The broader romance between Touchstone and the shepherdess Audrey, and a courtier and another
shepherdess - who, incidentally, falls for Rosalind in her boyish disguise, parallel the courtship
between Rosalind and Orlando. At one point Rosalind gives a speech on the fickleness and inconstancy
of women; in an RSC touring version of the play in the late 1980s, Celia would at this point bury
her face in her hands and quietly sob, before taking her cousin to task for this slander against
their sex.
Needless to say, as this is a comedy, all ends well, and all those who should be together come
together, and reconciliations are made, even between the two Dukes and Orlando and his brother.
This theme of sibling rivalry and betrayal is as prevalent in Shakespeare as cross-dressing,
and one can only wish that all those scholars who waste their time in the academic cul-de-sac
of trying to determine an alternative authorship would turn their attention to true scholarship,
and examine something like that.
Branagh concludes the eventual wedding ceremonies with a skippy dance through the woods, ending
up back at Duke senior's court, with falling blossom and cut-price Busby Berkeley camera angles,
which is all very silly and obviously just there to fill up a bit of time. Rosalind's epilogue
dissolves the fourth wall, as Bryce Dallas Howard, sipping from a styrofoam cup, sashays in
civvies through the set on the way to her trailer, while delivering Rosalind's lines on epilogues
in general and how as regards plays and attraction you pays your money and you takes your choice.
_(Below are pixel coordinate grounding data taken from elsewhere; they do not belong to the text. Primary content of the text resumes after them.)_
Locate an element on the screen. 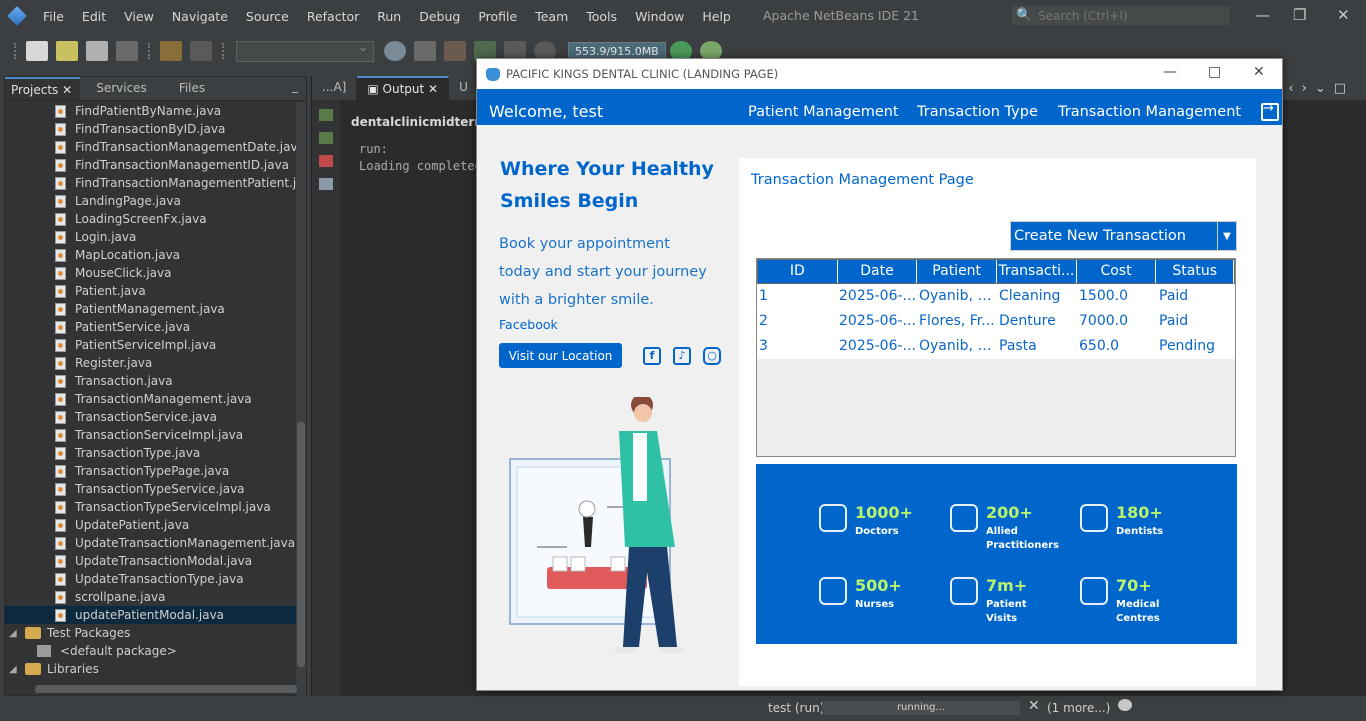 The width and height of the screenshot is (1366, 721). menu-tools: Tools is located at coordinates (602, 16).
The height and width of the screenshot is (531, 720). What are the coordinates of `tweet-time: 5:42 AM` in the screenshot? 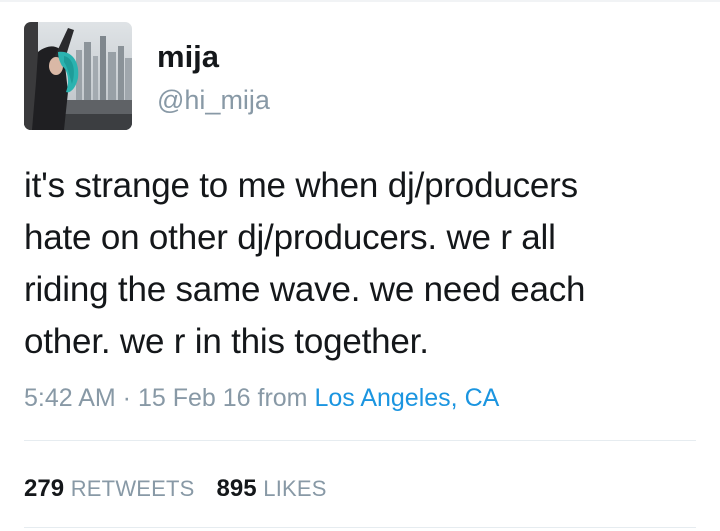 It's located at (70, 398).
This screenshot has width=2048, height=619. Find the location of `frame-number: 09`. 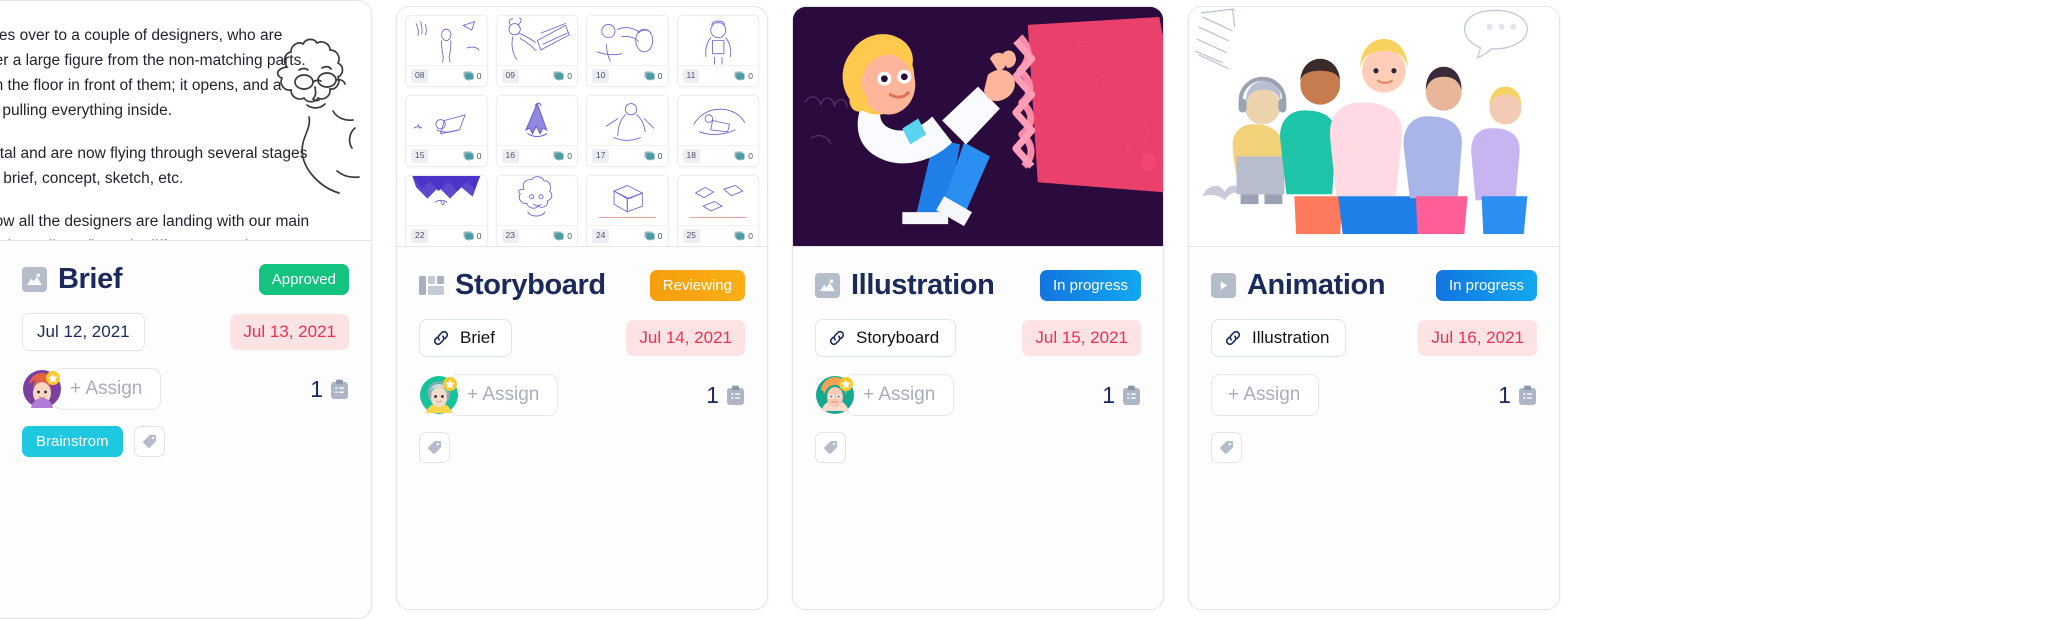

frame-number: 09 is located at coordinates (510, 76).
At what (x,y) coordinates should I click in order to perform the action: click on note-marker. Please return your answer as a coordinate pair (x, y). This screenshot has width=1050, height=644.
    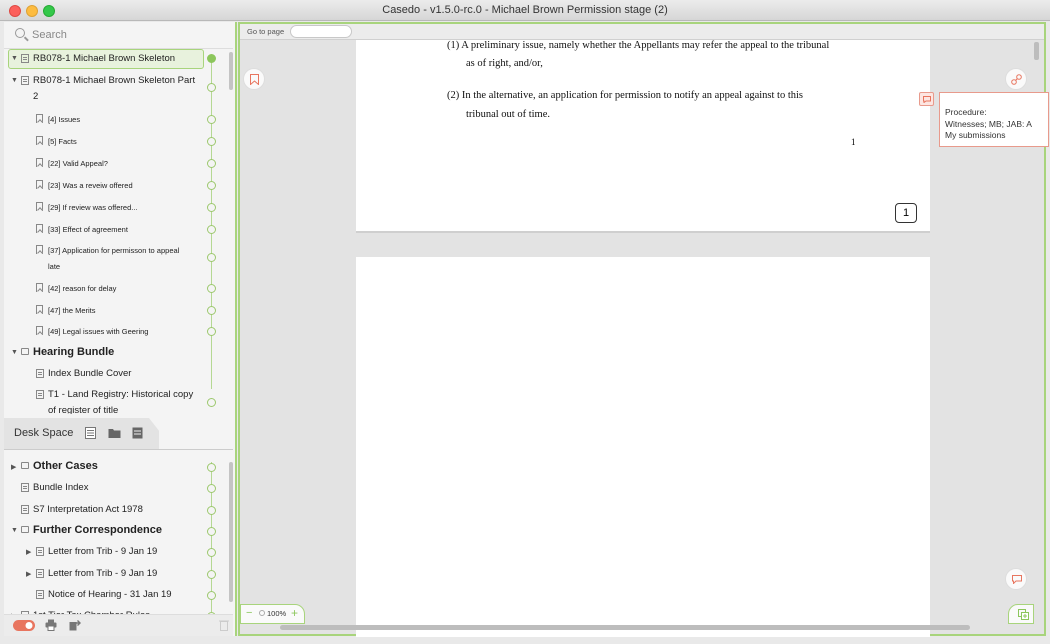
    Looking at the image, I should click on (926, 99).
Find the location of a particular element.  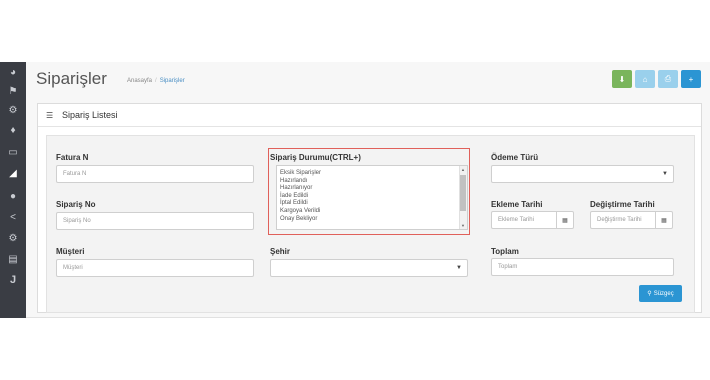

download-icon: ⬇ is located at coordinates (622, 79).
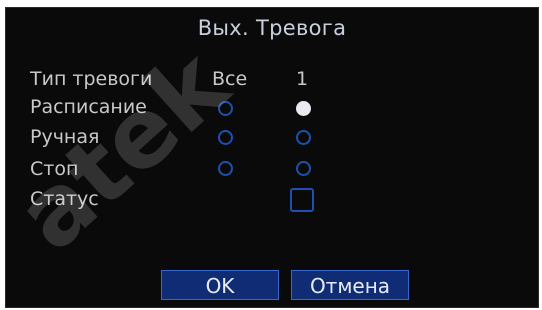 The height and width of the screenshot is (310, 542). I want to click on row-label-stop: Стоп, so click(54, 169).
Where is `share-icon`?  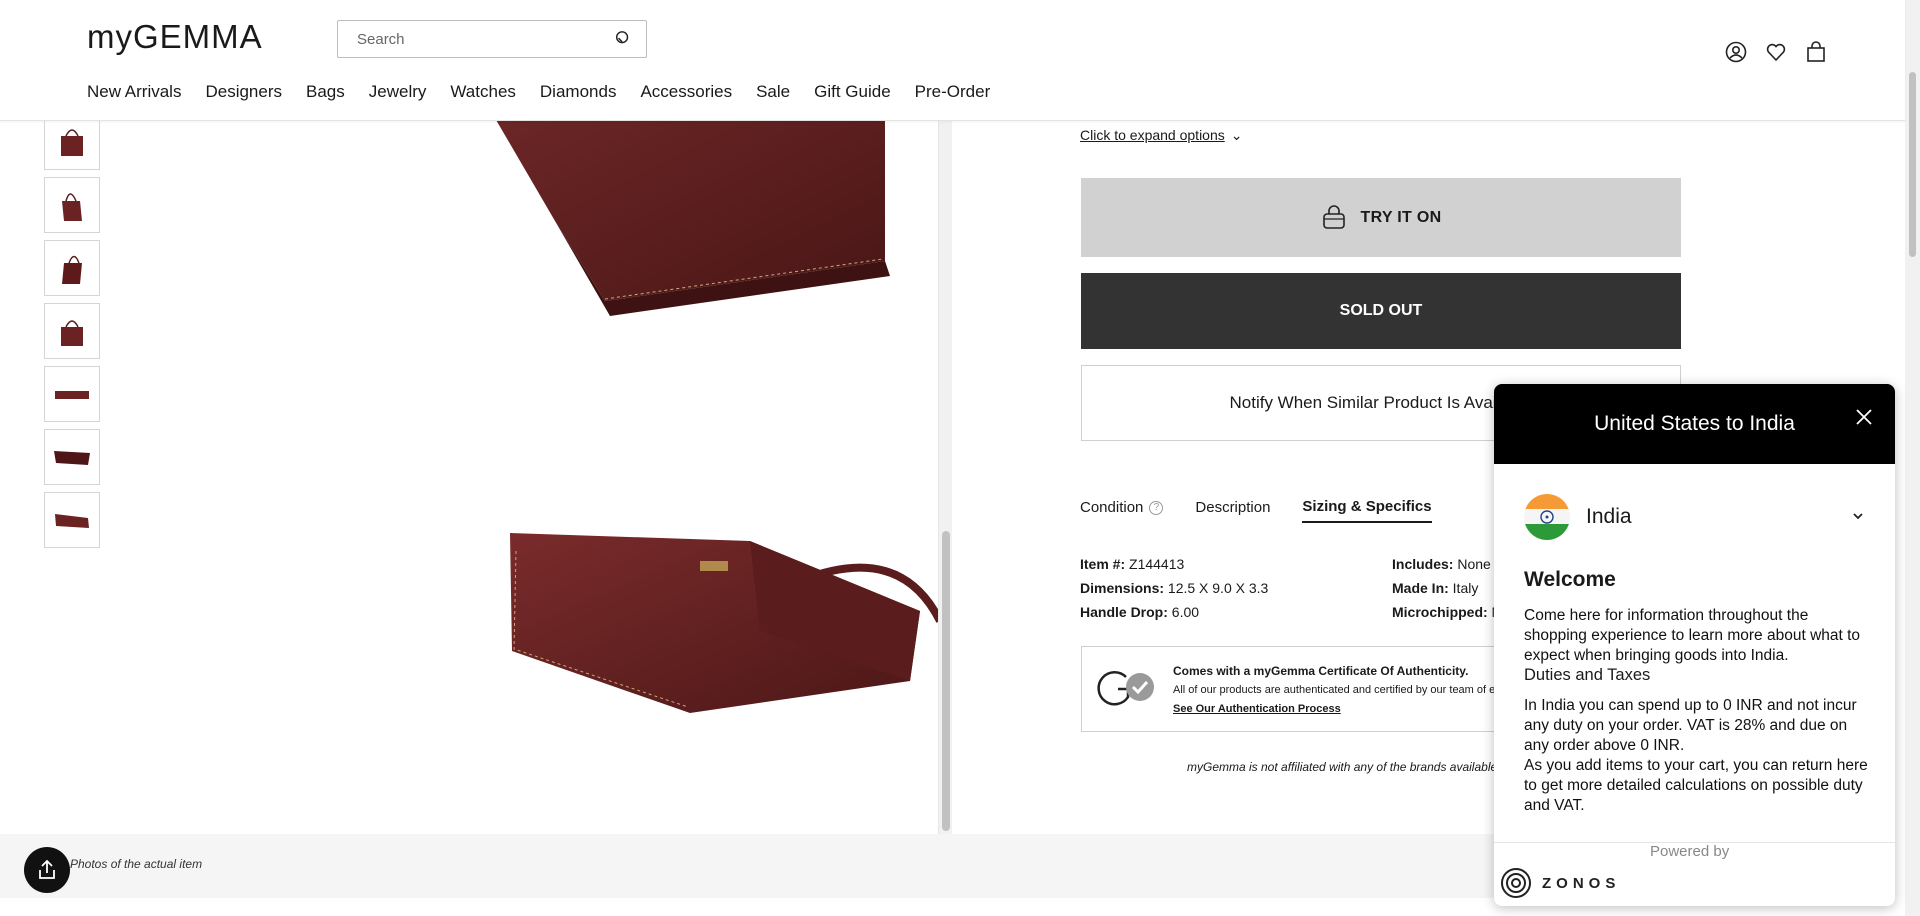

In the aforesaid RSC touring play in the 1980s, after spending most of the play in men's clothing,
Rosalind came out to dally with Orlando, while delivering her epilogue, in a dress of such dramatic
low-cut that the audience spent the final moments gazing in awe at the actress' perilously balanced
cleavage.
It is a fact that a bad production as an introduction to Shakespeare can turn you away from the
plays for life. Great things were done on stage to make the plays accessible, through the 1980s
and 1990s, by the likes of Branagh, the RSC, and companies such as Cheek by Jowl. Latterly the
RSC has collaborated with relatively young companies such as Kneehigh, particularly in their
dashing urban version of the 'difficult' Cymbeline in 2006. When caught up in the action
of a play expressively staged the archaic language no longer seems to matter, just as while watching
a foreign film you can forget you are having to read subtitles. Trevor Nunn's 1996 Twelfth Night
is probably the benchmark for an entirely successful screen version of a Shakespeare comedy; As
You Like It is not a great production, but it's not bad; 'tis enough, 'twill serve.